Quote the entries word for word, from the line containing "You are a GUI" through the line containing "pyautogui.click(x=662, y=327)", including both of those lines. Leave the pictures out of your reply.

Records supplied:
.....

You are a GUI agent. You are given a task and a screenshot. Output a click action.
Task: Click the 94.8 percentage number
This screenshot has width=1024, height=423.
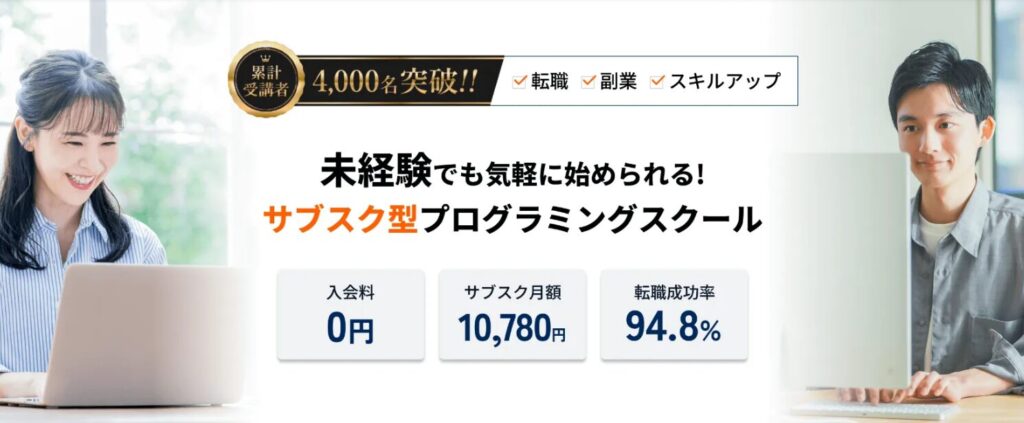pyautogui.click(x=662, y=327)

.....

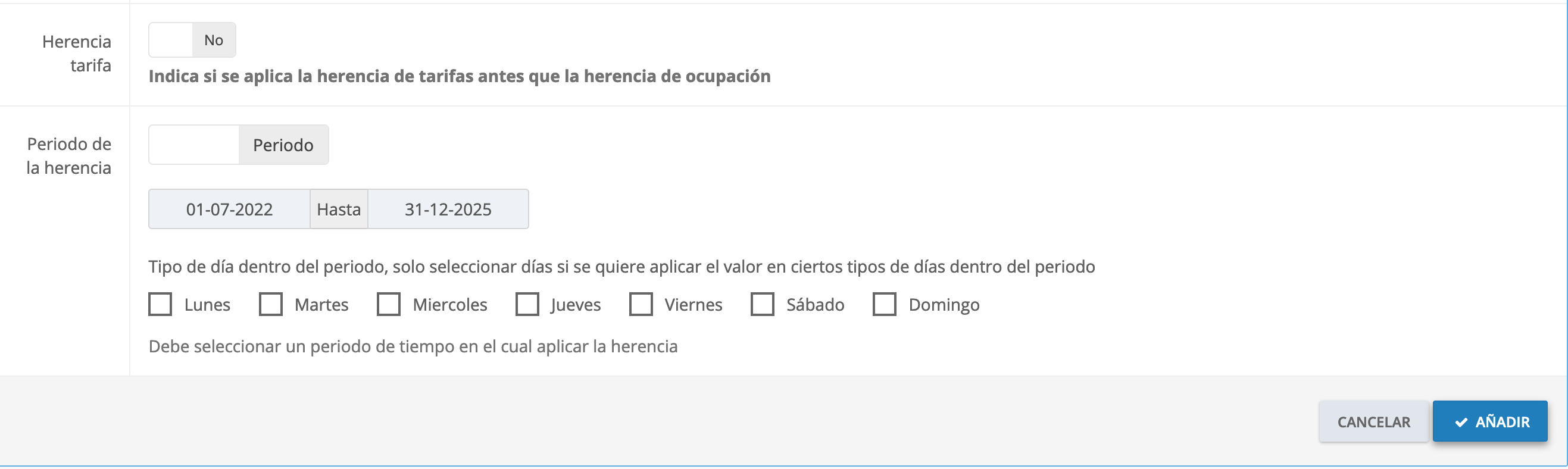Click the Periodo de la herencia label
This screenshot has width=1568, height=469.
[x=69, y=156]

.....

Result:
You are a GUI agent. You are given a task and a screenshot. Output a click action.
Task: Click the 94.8 percentage number
This screenshot has width=1024, height=423.
pyautogui.click(x=662, y=327)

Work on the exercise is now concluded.